What the exercise asks
From the line containing "Instruction: Tap the home page indicator dot" through the last line of the material, copy every line exactly, both ends inclusive; do not copy pictures.

The data
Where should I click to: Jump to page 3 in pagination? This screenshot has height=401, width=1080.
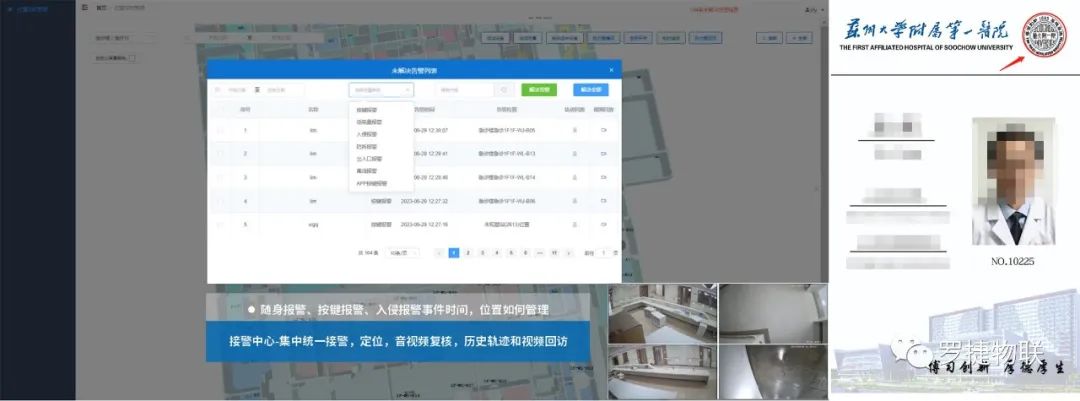point(482,253)
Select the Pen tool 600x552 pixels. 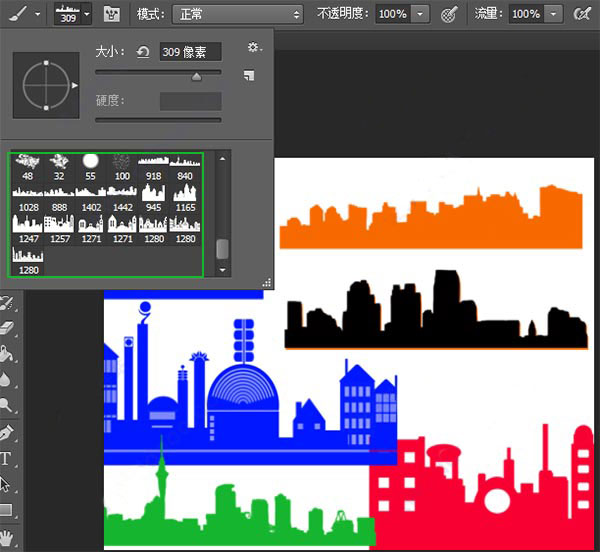pos(8,433)
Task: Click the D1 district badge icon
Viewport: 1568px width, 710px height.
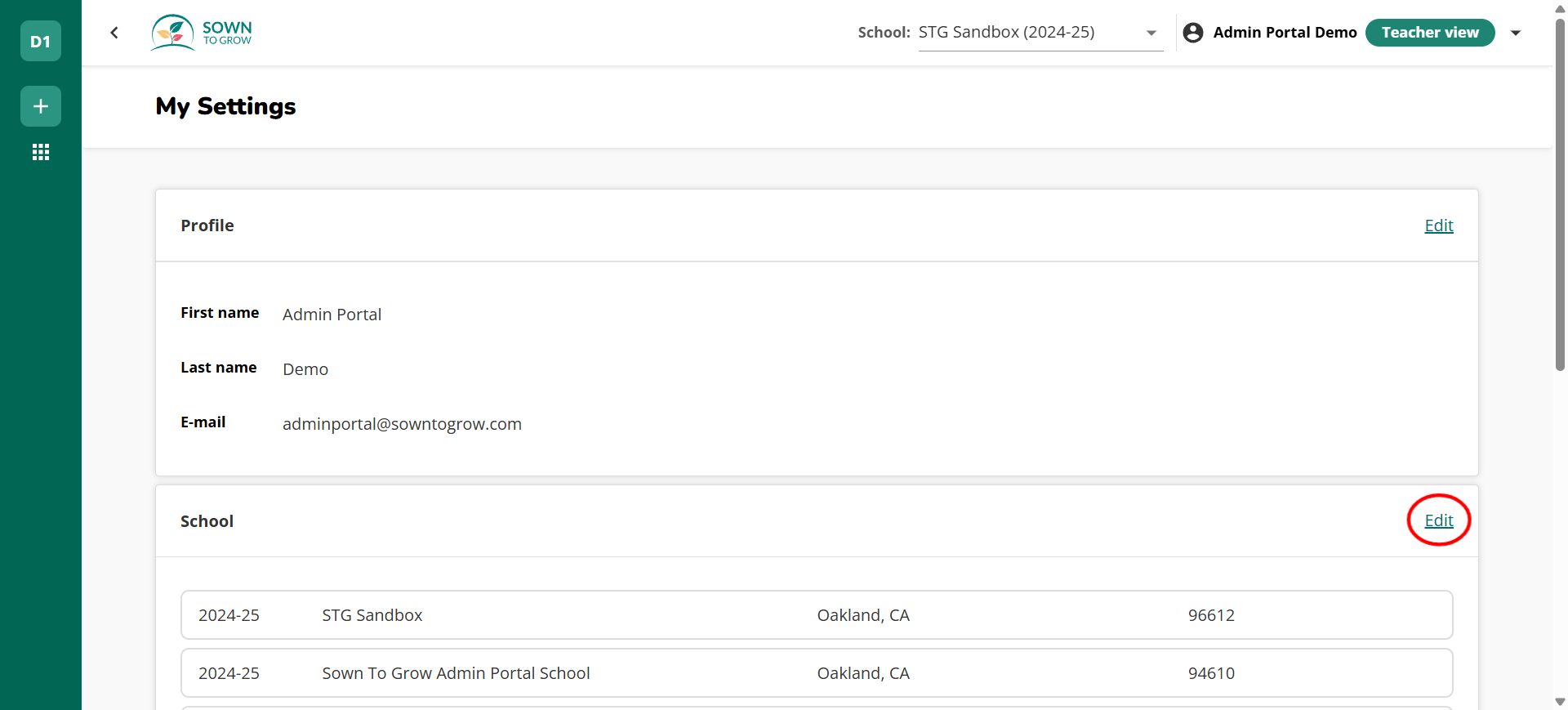Action: 40,41
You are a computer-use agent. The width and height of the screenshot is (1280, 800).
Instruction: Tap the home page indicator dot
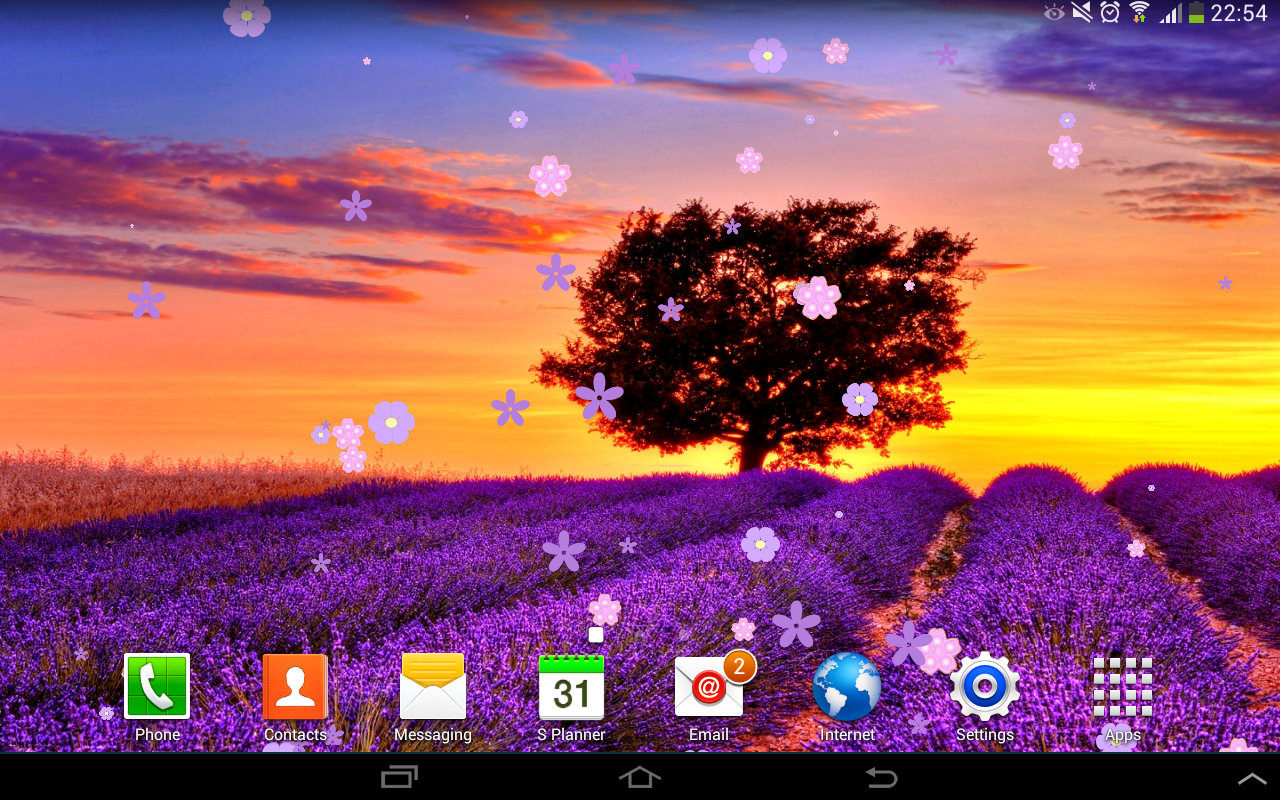(x=596, y=635)
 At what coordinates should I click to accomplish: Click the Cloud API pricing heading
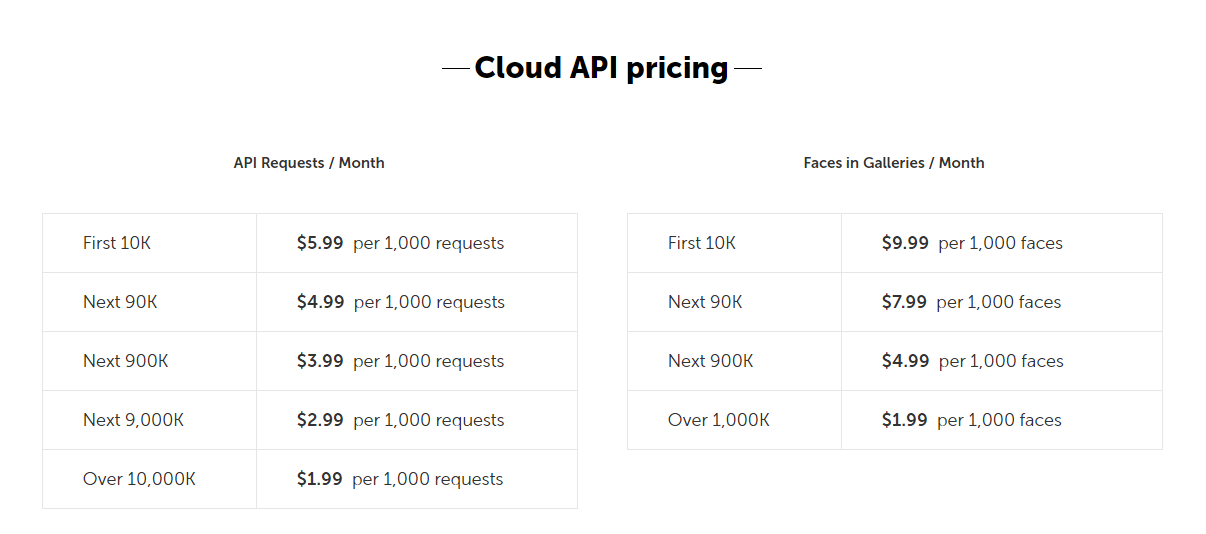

Answer for the task
Instruction: Tap the home page indicator dot
(x=596, y=635)
 At what coordinates should I click to accomplish: Click the Cloud API pricing heading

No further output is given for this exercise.